Regional differences in vasculotoxic effects of cyclosporin in rats

Abstract

Studies on cyclosporin-induced vasculotoxicity often yielded discrepant results, possibly as a result of differences in study protocols. The aim of the present study was to analyse cyclosporin-induced vasculotoxicity in arteries of different size and origin. Therefore, rats were treated with cyclosporin, 20 mg∙kg⁻¹∙day⁻¹, by gastric gavage for 10 days. In our previous studies, this treatment schedule induced renal functional impairment in vivo and an impaired relaxation response of thoracic aortic rings in vitro. Relaxation of various arteries (thoracic and abdominal aorta and carotid, renal, and interlobar arteries) from cyclosporin-treated and control rats in response to endothelium-dependent and -independent vasodilators was analysed.
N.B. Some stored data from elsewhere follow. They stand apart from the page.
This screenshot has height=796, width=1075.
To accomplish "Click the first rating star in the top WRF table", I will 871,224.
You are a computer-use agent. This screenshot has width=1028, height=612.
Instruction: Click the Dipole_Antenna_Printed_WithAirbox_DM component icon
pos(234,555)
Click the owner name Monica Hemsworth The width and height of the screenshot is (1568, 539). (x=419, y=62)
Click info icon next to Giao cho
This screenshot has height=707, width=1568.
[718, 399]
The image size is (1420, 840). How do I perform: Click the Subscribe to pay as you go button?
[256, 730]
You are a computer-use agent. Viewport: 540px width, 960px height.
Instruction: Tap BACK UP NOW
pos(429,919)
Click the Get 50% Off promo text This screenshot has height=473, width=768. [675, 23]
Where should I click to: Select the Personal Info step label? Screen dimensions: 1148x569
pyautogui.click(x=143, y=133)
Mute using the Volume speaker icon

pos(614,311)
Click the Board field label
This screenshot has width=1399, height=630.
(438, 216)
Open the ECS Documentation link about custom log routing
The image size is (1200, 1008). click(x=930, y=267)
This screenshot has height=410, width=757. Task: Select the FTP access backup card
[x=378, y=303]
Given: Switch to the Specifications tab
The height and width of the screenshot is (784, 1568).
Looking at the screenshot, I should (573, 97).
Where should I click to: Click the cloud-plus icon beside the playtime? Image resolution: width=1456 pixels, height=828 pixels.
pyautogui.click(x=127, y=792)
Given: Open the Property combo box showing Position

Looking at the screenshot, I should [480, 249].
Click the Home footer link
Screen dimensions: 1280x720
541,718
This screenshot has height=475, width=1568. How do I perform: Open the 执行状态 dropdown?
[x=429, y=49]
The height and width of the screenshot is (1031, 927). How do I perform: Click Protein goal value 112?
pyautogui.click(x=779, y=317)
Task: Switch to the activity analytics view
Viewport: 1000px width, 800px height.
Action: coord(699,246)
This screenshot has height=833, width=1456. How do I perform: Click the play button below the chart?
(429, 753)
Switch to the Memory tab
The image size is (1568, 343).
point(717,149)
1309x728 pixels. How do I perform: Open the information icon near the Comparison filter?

The thoracic aorta showed diminished endothelium-dependent and -independent relaxations; in the abdominal aorta no impairment was observed. Moreover, the dysfunction of the thoracic aorta seemed to be homogeneous along its length and showed an abrupt termination at the level of the diaphragm. In all other segments studied, no impairment of the relaxation responses was found. A similar pattern of vascular damage was found in rats treated with a very toxic cyclosporin treatment (50 mg∙kg⁻¹∙day⁻¹ s.c. × 7 days). The results indicate regional differences in cyclosporin-induced vasculotoxicity. The thoracic aorta, and in view of the fall of the renal blood flow, most likely also the renal resistance vessels, could be more susceptible than other vessels to cyclosporin-induced vascular dysfunction.Key words: cyclosporin, rat, arteries, vasorelaxation.